Zap sounds fast and active, which is definitely a goal of the project.

Zag sounds like it's inefficient.


Rust sounds like something old and crusty. No one will ever adopt a language called Ru...


> Rust sounds like something old and crusty.

True

> No one will ever adopt a language called Ru...

I never made this claim.


Very cool - this is a big missing piece in the zig ecosystem. Wish the project all the best.


wow, I had not heard of facil.io (the thing this is based on)—I'll have to give both of these a look, as I'm working on something conceptually similar. neat!


Facebook's Proxygen is also pretty neat: https://github.com/facebook/proxygen


interesting! I was looking for stuff like this awhile back when I started my project and couldn't find anything—I probably was using the wrong search terms.

my goal is to create a simple web framework that produces a single compiled executable, but I don't want to care too much about the HTTP(S) server portion, if possible. I have a functioning prototype, but the wrote-it-myself-and-it-shows HTTP server part sucks, so, hopefully I can find something to replace it with, instead of diving deep and writing something like this on my own.


How does it compete with Node.js? The benchmark (req/s) compares Zap with Rust, Go, etc. But I don't see any mention of Node.js.


Node.js should be way slower, given that JS is an interpreted language and the others aren't.


Not really. All modern JS engines, including V8 that Node uses, include excellent JIT compilers.

Also, HTTP serving in Node uses code written in C, not JS.

That being said, Node is slow compared to Bun: https://bun.sh


At the expense of memory usage, predictibility, and worse P99s.


Faster than axum? Nice!


Keep in mind that microbenchmarks aren't necessarily representative of production performance.

* Some webservers "cheat" and skip a lot of request headers which one may want to use in a production scenario to get better numbers.
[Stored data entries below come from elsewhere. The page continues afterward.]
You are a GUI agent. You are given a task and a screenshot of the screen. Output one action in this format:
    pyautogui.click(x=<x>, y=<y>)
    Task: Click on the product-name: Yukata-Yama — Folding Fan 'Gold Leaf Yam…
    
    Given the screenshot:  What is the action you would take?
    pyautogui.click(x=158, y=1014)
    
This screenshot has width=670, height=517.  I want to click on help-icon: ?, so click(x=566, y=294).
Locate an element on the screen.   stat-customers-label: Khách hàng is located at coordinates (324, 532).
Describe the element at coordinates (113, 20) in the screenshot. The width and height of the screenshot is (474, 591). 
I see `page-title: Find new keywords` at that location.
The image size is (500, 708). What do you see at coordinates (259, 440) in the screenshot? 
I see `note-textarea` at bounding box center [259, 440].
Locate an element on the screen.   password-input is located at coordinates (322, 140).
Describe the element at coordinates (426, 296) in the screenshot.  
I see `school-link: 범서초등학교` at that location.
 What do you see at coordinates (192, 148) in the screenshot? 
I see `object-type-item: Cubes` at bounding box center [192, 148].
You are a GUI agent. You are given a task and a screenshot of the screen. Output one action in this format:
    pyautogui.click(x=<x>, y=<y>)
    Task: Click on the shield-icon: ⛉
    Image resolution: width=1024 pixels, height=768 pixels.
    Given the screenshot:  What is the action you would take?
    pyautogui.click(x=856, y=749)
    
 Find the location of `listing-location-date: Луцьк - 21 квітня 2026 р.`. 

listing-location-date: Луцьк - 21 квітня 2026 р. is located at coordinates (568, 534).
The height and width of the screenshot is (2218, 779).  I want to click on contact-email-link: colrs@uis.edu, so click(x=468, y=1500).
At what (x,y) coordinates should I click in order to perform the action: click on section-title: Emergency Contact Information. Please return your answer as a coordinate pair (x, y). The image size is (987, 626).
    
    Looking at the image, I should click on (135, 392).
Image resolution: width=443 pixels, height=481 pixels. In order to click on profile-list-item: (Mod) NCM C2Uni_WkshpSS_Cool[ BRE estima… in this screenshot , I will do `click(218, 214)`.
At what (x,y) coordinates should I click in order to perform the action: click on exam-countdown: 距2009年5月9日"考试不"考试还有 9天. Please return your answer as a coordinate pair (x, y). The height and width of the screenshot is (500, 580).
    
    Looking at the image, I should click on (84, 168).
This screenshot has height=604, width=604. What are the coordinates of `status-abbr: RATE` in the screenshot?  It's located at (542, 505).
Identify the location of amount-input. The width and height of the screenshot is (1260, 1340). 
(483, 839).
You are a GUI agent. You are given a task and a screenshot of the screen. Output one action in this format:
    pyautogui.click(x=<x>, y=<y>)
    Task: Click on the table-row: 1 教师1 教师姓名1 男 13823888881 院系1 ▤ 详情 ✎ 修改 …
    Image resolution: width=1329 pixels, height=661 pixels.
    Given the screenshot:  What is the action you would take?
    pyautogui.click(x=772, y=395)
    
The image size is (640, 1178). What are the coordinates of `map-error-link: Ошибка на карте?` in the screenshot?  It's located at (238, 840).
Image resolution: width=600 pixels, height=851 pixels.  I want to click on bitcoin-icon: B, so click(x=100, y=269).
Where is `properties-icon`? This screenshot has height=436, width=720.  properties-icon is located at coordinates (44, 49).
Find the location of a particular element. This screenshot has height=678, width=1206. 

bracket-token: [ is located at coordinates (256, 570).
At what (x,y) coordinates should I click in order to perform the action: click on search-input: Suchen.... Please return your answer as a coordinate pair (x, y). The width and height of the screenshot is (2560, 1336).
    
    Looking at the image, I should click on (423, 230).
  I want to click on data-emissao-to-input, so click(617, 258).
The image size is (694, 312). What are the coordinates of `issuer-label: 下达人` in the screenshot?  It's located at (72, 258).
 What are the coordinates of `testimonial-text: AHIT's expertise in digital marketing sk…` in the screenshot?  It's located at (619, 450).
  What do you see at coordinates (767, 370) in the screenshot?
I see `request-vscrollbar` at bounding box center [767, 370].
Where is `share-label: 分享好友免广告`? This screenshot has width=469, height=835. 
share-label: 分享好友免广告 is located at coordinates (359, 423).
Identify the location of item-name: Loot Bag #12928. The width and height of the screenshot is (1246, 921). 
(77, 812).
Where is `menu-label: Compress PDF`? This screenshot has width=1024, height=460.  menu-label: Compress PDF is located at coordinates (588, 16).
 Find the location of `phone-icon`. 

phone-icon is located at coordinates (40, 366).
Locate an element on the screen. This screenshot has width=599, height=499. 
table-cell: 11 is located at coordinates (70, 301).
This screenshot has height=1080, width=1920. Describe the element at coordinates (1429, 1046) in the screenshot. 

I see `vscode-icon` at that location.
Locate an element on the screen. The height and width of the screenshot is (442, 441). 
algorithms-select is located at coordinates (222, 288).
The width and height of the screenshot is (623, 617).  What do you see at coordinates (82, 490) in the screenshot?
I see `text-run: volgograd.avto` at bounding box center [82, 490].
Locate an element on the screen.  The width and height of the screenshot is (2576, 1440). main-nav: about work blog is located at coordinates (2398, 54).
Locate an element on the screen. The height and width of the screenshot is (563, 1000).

* Some web server architectures can do very well on many small uniformly sized requests but poorly on a mixture of request sizes.

* Some web server architectures can get very good average latency but poor p99 latency.

* Some benchmarking tools don't measure correctly: https://medium.com/@siddontang/the-coordinated-omission-prob...

etc.


The benchmarks only include throughput, not latency (P50, P95, P99), which are quite important.


[flagged]


The lightning bolt emoji and similar performance rhetoric is really popular in the Zig community. I doubt the similarity is intentional.


I think you mean zap-the-golang-logger conflicts with OWASP's ZAP, which was started in 2011 before the-golang-logger.


I'll just say it: there's always that person who has to come in and tell people how a projects name is named the same as some random thing in the universe, then scours the internets playing the "when was it first created" game. I'd say no one cares, but then there's 'that person' who clearly does! weird.


I don't particularly care, but it's lazy. It's nicer if people try and pick something unique and unambiguous in the domain, so searches don't clash. Obviously, that's not always possible, but in this case, I'm not giving them the benefit of the doubt.


It’d be fun to see a component system name as a play on words based on the theater game zip-zap-zop.